• Work to be completed
Start at the top of the records below and copy them exactly to the end.

• Source data
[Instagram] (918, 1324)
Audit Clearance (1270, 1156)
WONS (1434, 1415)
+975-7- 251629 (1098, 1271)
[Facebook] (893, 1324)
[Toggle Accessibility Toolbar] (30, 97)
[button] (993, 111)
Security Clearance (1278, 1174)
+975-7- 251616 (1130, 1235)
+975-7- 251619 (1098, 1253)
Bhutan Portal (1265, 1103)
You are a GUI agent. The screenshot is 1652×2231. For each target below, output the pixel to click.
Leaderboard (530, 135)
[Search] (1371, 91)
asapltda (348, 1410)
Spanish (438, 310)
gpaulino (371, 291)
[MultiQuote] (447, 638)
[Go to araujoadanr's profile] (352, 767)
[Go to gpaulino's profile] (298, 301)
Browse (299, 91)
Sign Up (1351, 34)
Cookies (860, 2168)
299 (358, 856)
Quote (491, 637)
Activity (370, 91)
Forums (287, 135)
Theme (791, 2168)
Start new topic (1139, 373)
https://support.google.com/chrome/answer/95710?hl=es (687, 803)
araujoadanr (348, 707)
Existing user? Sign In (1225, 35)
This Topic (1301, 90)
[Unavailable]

• Response for this exercise
[Instagram] (918, 1324)
Audit Clearance (1270, 1156)
WONS (1434, 1415)
+975-7- 251629 (1098, 1271)
[Facebook] (893, 1324)
[Toggle Accessibility Toolbar] (30, 97)
[button] (993, 111)
Security Clearance (1278, 1174)
+975-7- 251616 (1130, 1235)
+975-7- 251619 (1098, 1253)
Bhutan Portal (1265, 1103)
You are a GUI agent. The screenshot is 1652×2231. For each target below, output the pixel to click.
Leaderboard (530, 135)
[Search] (1371, 91)
asapltda (348, 1410)
Spanish (438, 310)
gpaulino (371, 291)
[MultiQuote] (447, 638)
[Go to araujoadanr's profile] (352, 767)
[Go to gpaulino's profile] (298, 301)
Browse (299, 91)
Sign Up (1351, 34)
Cookies (860, 2168)
299 (358, 856)
Quote (491, 637)
Activity (370, 91)
Forums (287, 135)
Theme (791, 2168)
Start new topic (1139, 373)
https://support.google.com/chrome/answer/95710?hl=es (687, 803)
araujoadanr (348, 707)
Existing user? Sign In (1225, 35)
This Topic (1301, 90)
[Unavailable]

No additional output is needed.